TASK SET.
1. How would you render this sentence from the passage on the pressure-sensitive glowing crystal in Spanish: "This framework, called a halogen-bonded organic framework, naturally forms hexagonal channels, like microscopic tunnels."
2. Answer these questions on the passage about the pressure-sensitive glowing crystal:
(a) What guest molecules were placed inside the framework's tunnels?
(b) What was the total shift in emission wavelength under compression?
(c) What did the X-ray diffraction measurements show about the crystal volume?
3. Can you write the next part of the passage about the pressure-sensitive glowing crystal, carrying on after its final sentence?

--- Start of TEXT ---

Imagine a material that changes its glow smoothly from deep blue to bright red, just by squeezing it. Such pressure-sensitive colors could be used to hide and reveal security codes, log how hard something has been squeezed deep inside a machine, or map extreme pressures in scientific experiments. This study reports a new crystal that does exactly that across almost the entire rainbow, doing so more effectively than any similar material reported so far.

Figure 1
Figure 1.

Building a Protective House for Glowing Molecules

The researchers start from a familiar problem: many organic molecules can glow in beautiful colors, but their neat crystal structures often collapse into a messy, amorphous state under high pressure. When that happens, the light they emit is quenched and their useful color-changing behavior disappears. To get around this, the team used a "host–guest" strategy. They built a sturdy three-dimensional framework from molecules that link together through halogen bonds—attractions involving iodine and oxygen/nitrogen atoms. This framework, called a halogen-bonded organic framework, naturally forms hexagonal channels, like microscopic tunnels. Into these tunnels they inserted guest molecules of acridine, a flat, light-emitting organic compound known for stacking efficiently.

From Deep Blue to Red Under Squeeze

At normal pressure, the resulting material, named XOF@AD, glows deep blue when excited with ultraviolet light. When the scientists compressed it in a diamond anvil cell up to about 23 gigapascals—hundreds of thousands of times atmospheric pressure—the color of its photoluminescence shifted steadily toward red. The total shift in emission wavelength was 237 nanometers, taking the light from deep blue to red and covering nearly the entire visible spectrum. This shift followed an almost perfectly linear relationship with pressure, allowing a specific color to be tied directly to a specific pressure. Notably, the material survived repeated cycles of compression and decompression with its color-changing behavior largely intact, suggesting it could serve as a reliable pressure sensor.

Figure 2
Figure 2.

How the Framework Keeps Order and Enhances Light

What makes XOF@AD special is how the host framework keeps the guest molecules in a tidy, light-friendly arrangement even under extreme squeeze. X-ray diffraction measurements showed that the crystal volume shrinks smoothly with pressure but does not undergo abrupt structural transitions. The channels of the framework compress most along one axis, which forces the acridine molecules to move closer together in a controlled way instead of becoming disordered. Detailed analysis revealed that two types of non-covalent attractions grow stronger as the material is compressed: halogen bonds that stiffen the framework itself, and stacking interactions between the flat acridine molecules. These tighter stacks narrow the material’s electronic band gap, which is directly linked to the shift from blue to red light.

--- End of TEXT ---
--- Start of PROVIDED MATERIAL ---

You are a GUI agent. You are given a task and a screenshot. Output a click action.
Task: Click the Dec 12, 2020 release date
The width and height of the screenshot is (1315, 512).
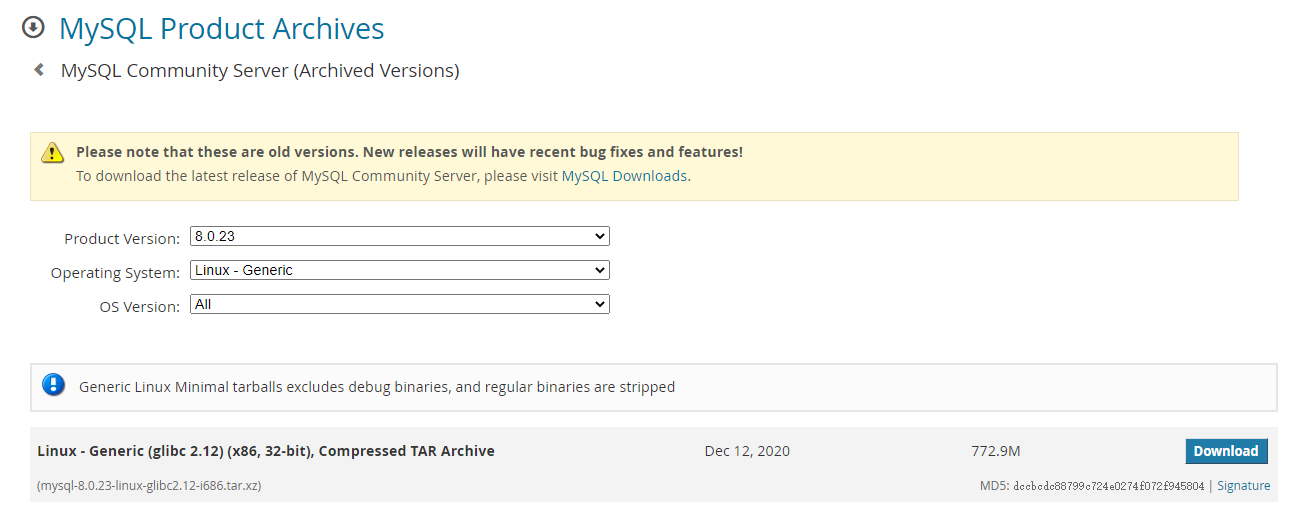tap(747, 451)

--- End of PROVIDED MATERIAL ---

THE RESPONSES.
1. Esta estructura, denominada estructura orgánica con enlaces de halógeno, forma de manera natural canales hexagonales, como túneles microscópicos.

2.
(a) Molecules of acridine, a flat, light-emitting organic compound.
(b) 237 nanometers.
(c) It shrinks smoothly with pressure and does not undergo abrupt structural transitions.

3.
Balancing Vibrations and Glow

Besides color tuning, the team observed an unusual boost in brightness at modest pressure (around 1.2 gigapascals). Time-resolved measurements and infrared spectroscopy showed that, at these pressures, certain molecular vibrations are restricted. This reduces pathways where excited energy is lost as heat (non-radiative decay) and instead favors radiative decay, meaning more of the absorbed energy comes out as light. As the pressure rises further, however, the increasingly strong stacking interactions eventually promote new non-radiative pathways, and the light intensity starts to drop. Calculations using quantum mechanical methods confirmed that the electronic states responsible for emission remain localized on the acridine guests, and that pressure strengthens specific interactions in the framework that lock the guests in their efficient stacking pattern.

Why This Matters for Real-World Uses

In everyday terms, the authors have created a tiny, robust scaffold that holds glowing molecules just far enough apart—and then tunes that spacing with pressure—to sweep their color smoothly across the rainbow. Because the relationship between pressure and color is nearly linear and highly reversible, this material could serve as a visual pressure gauge in extreme environments, an advanced anti-counterfeiting feature that changes color only under a defined squeeze, or a component in smart optical storage devices. More broadly, the work shows that carefully designed host–guest frameworks are a powerful way to stabilize delicate light-emitting molecules and control their color with mechanical force.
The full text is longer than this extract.